Given data >>

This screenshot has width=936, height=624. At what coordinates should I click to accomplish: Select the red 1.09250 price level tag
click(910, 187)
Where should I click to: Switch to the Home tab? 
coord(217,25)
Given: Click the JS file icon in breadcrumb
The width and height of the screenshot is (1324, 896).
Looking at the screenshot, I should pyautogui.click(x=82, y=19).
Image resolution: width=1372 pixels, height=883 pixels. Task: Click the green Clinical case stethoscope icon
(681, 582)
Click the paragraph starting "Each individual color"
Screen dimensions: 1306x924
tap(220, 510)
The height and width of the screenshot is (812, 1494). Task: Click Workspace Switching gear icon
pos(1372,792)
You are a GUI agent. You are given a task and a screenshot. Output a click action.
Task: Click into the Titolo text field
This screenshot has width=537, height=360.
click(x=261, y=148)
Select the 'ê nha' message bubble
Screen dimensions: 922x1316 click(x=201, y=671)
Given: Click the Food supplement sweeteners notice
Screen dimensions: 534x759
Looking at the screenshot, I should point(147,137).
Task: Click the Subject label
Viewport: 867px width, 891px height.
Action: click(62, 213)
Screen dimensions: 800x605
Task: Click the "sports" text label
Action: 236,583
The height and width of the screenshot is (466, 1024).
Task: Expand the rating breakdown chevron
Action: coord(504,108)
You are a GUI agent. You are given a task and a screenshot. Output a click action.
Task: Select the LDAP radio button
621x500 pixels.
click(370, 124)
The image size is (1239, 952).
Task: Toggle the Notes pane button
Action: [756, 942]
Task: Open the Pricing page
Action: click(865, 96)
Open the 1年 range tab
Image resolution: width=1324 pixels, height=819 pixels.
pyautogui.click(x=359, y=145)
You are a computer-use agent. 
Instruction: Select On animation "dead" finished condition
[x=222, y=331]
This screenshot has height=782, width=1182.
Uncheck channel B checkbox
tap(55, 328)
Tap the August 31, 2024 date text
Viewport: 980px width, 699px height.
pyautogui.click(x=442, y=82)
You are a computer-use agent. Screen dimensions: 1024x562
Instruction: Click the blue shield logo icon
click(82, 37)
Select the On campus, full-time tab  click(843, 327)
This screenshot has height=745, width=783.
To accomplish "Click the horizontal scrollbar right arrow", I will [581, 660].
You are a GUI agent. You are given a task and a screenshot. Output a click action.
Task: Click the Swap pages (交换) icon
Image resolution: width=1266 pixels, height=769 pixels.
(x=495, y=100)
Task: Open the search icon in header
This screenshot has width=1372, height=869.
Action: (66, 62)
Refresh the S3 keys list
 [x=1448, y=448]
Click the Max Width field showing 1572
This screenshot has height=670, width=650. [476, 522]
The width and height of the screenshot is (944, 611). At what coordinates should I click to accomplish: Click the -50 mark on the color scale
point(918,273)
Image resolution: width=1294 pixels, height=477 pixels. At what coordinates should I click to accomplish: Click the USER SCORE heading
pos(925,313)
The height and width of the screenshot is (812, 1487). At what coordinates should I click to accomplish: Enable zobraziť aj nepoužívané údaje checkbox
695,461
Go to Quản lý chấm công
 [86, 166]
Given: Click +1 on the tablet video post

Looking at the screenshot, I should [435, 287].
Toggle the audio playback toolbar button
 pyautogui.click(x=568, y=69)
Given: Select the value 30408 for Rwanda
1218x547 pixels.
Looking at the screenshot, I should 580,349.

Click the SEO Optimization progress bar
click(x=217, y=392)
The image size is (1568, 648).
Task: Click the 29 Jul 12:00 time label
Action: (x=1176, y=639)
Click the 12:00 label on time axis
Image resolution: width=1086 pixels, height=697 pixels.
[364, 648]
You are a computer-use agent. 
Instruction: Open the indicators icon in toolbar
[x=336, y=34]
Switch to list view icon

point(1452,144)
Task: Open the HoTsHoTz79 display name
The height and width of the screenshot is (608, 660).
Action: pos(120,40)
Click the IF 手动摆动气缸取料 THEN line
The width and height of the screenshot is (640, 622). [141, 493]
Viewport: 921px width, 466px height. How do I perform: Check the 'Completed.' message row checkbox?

Goal of the exercise >>
Produce a verbatim copy of the lines from the one holding "Image resolution: width=1086" to the final line of the data, and nothing more.

The answer >>
Image resolution: width=1086 pixels, height=697 pixels.
[364, 648]
You are a computer-use agent. 
Instruction: Open the indicators icon in toolbar
[x=336, y=34]
Switch to list view icon

point(1452,144)
Task: Open the HoTsHoTz79 display name
The height and width of the screenshot is (608, 660).
Action: pos(120,40)
Click the IF 手动摆动气缸取料 THEN line
The width and height of the screenshot is (640, 622). [141, 493]
Viewport: 921px width, 466px height. How do I perform: Check the 'Completed.' message row checkbox?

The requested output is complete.